WARNING: multiple messages have this Message-ID (diff)

From: Mike Waychison <mikew@google.com>
To: "Török Edwin" <edwintorok@gmail.com>
Cc: Andi Kleen <andi@firstfloor.org>, Theodore Tso <tytso@mit.edu>,
	Peter Zijlstra <peterz@infradead.org>,
	Ingo Molnar <mingo@elte.hu>,
	Linux Kernel <linux-kernel@vger.kernel.org>,
	"Thomas Gleixner mingo@redhat.com" <tglx@linutronix.de>,
	"H. Peter Anvin" <hpa@zytor.com>,
	Benjamin Herrenschmidt <benh@kernel.crashing.org>,
	linux-mm@kvack.org
Subject: Re: mmap/munmap latency on multithreaded apps, because pagefaults hold mmap_sem during disk read
Date: Fri, 12 Sep 2008 12:35:27 -0700	[thread overview]
Message-ID: <48CAC47F.8070206@google.com> (raw)
In-Reply-To: <48CAC02B.8090003@gmail.com>

Torok Edwin wrote:
> On 2008-09-08 22:10, Torok Edwin wrote:
>> [snip]
>> There is however a problem with mmap [mmap with N threads is as slow as
>> mmap with 1 thread, i.e. it is sequential :(], pagefaults and disk I/O,
>> I think I am hitting the problem described in this thread (2 years ago!)
>> http://lwn.net/Articles/200215/
>> http://lkml.org/lkml/2006/9/19/260
>>
>> It looks like such a patch is still not part of 2.6.27, what happened to it?
>> I will see if that patch applies to 2.6.27, and will rerun my test with
>> that patch applied too.
>>   
> 
> The patch doesn't apply to 2.6.27-rc6, I tried manually applying the patch.
> There have been many changes since 2.6.18 (like replacing find_get_page
> with find_lock_page, filemap returning VM_FAULT codes, etc.).
> I have probably done something wrong, because the resulting kernel won't
> boot: I  get abnormal exits and random sigbus during boot.
> 
> Can you please help porting the patch to 2.6.27-rc6? I have attached my
> 2 attempts at the end of this mail.

I actually have to forward port this and a bunch of other mm speed-ups 
in the coming two weeks, though they'll be ports from 2.6.18 to 2.6.26. 
  I'll be sending them out to linux-mm once I've done so and completed 
some testing.

> 
> Also it looks like the original patch just releases the mmap_sem if
> there is lock contention on the page, but keeps mmap_sem during read?
> I would like mmap_sem be released during disk I/O too.

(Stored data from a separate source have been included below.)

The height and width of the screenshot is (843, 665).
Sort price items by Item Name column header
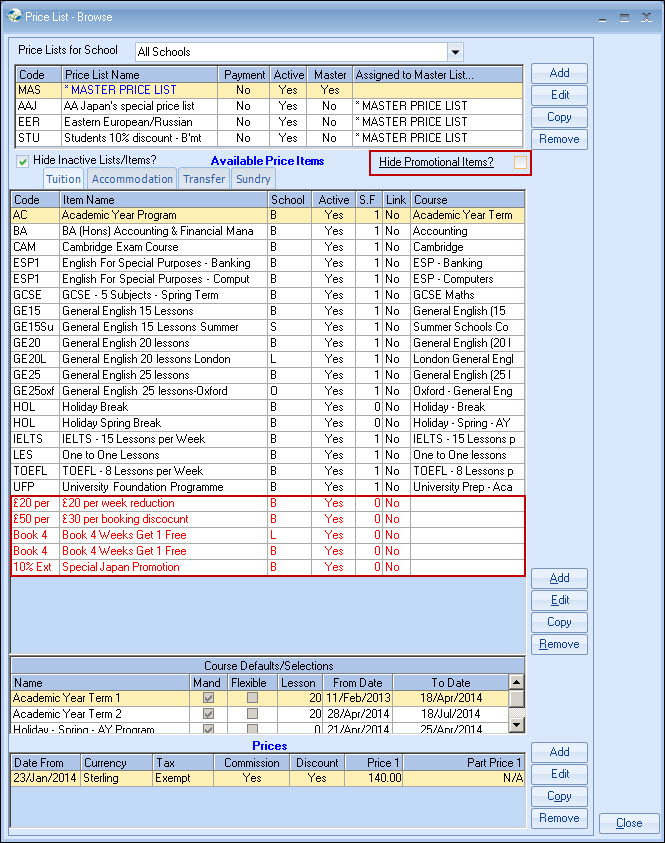pos(163,200)
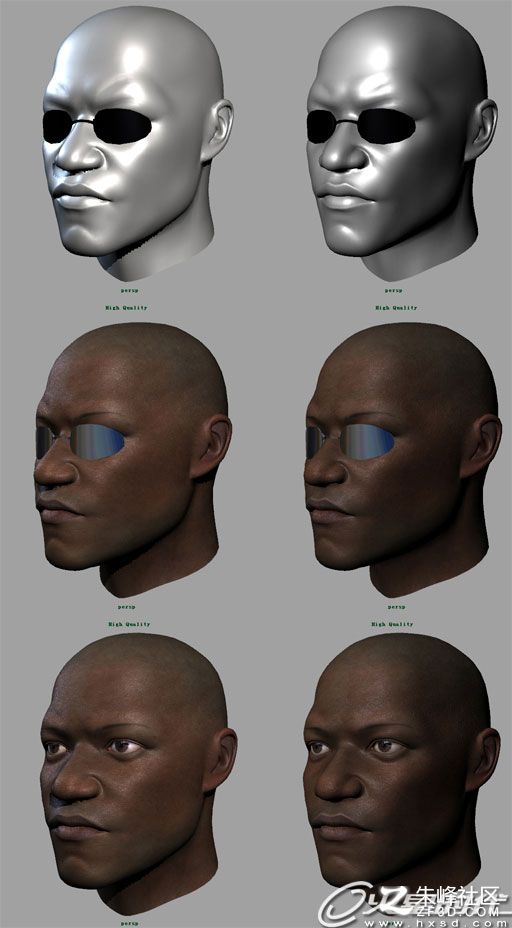Select persp label under middle-left textured head

(126, 607)
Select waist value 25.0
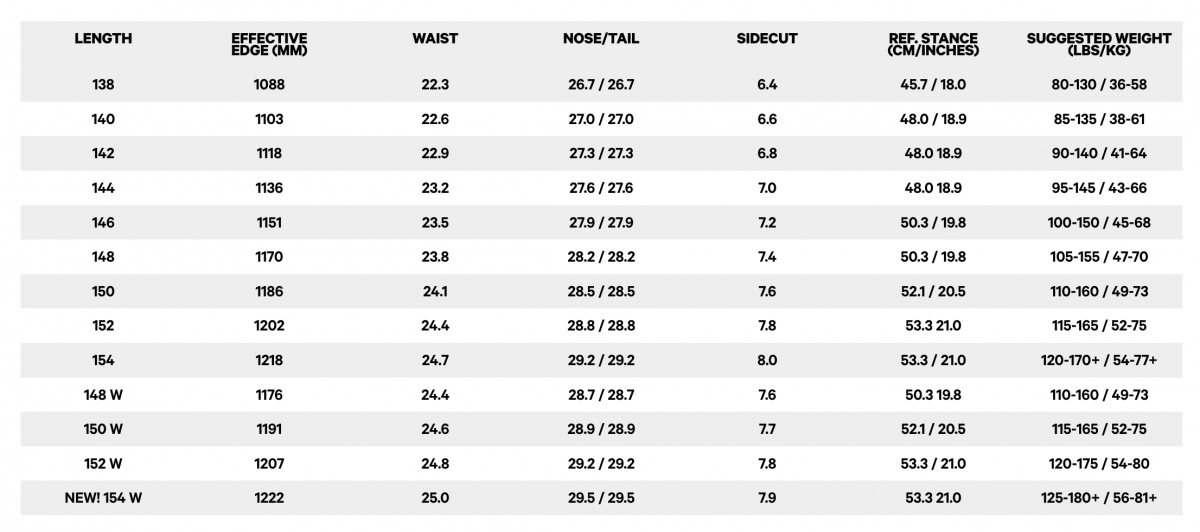1200x532 pixels. (x=435, y=498)
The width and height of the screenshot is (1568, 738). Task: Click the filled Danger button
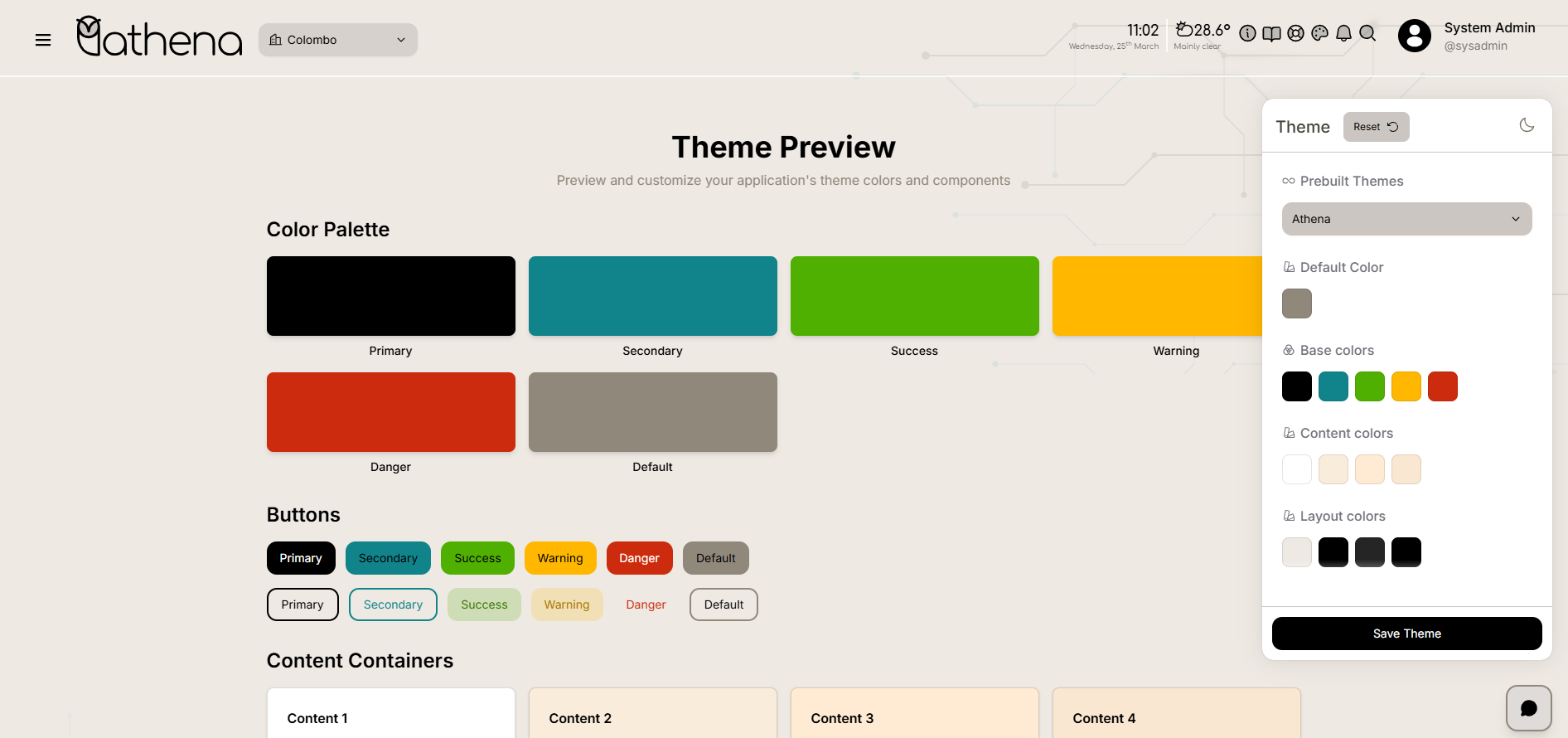(x=639, y=558)
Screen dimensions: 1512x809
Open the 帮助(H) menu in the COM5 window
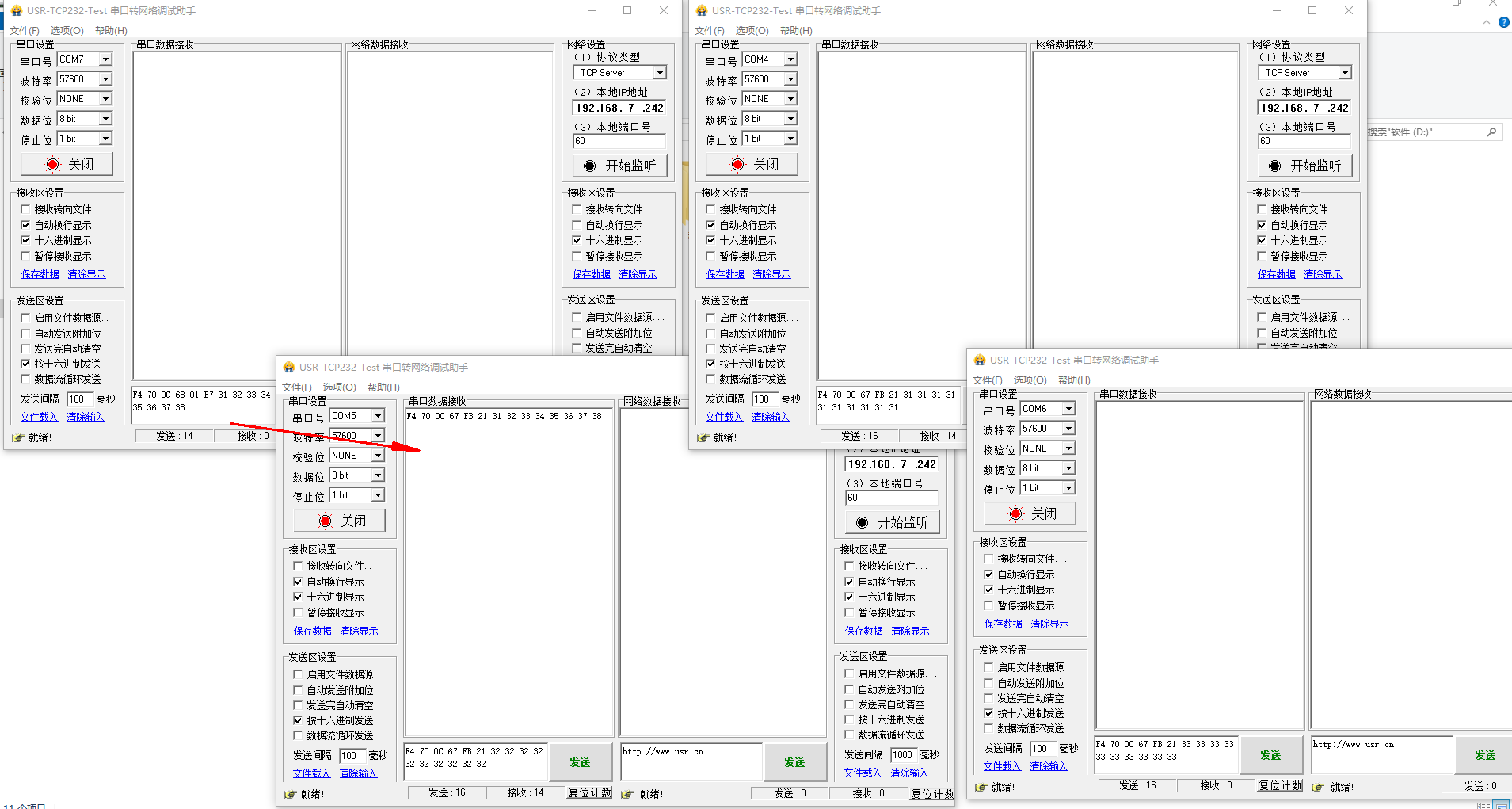(383, 387)
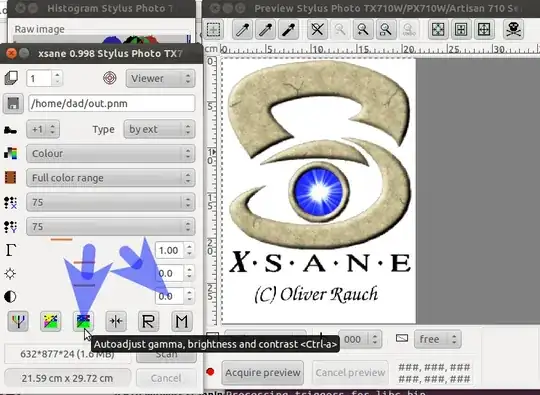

The 'lock'ing of the page is the part that waits for the read to finish, 
and is the part that is contentious.

> 
> I also tried changing i_mmap_lock into a semaphore, however I that won't
> work since some users of i_mmap_lock can't sleep.
> Taking the i_mmap_lock spinlock in filemap fault is also not possible,
> since we would sleep while holding a spinlock.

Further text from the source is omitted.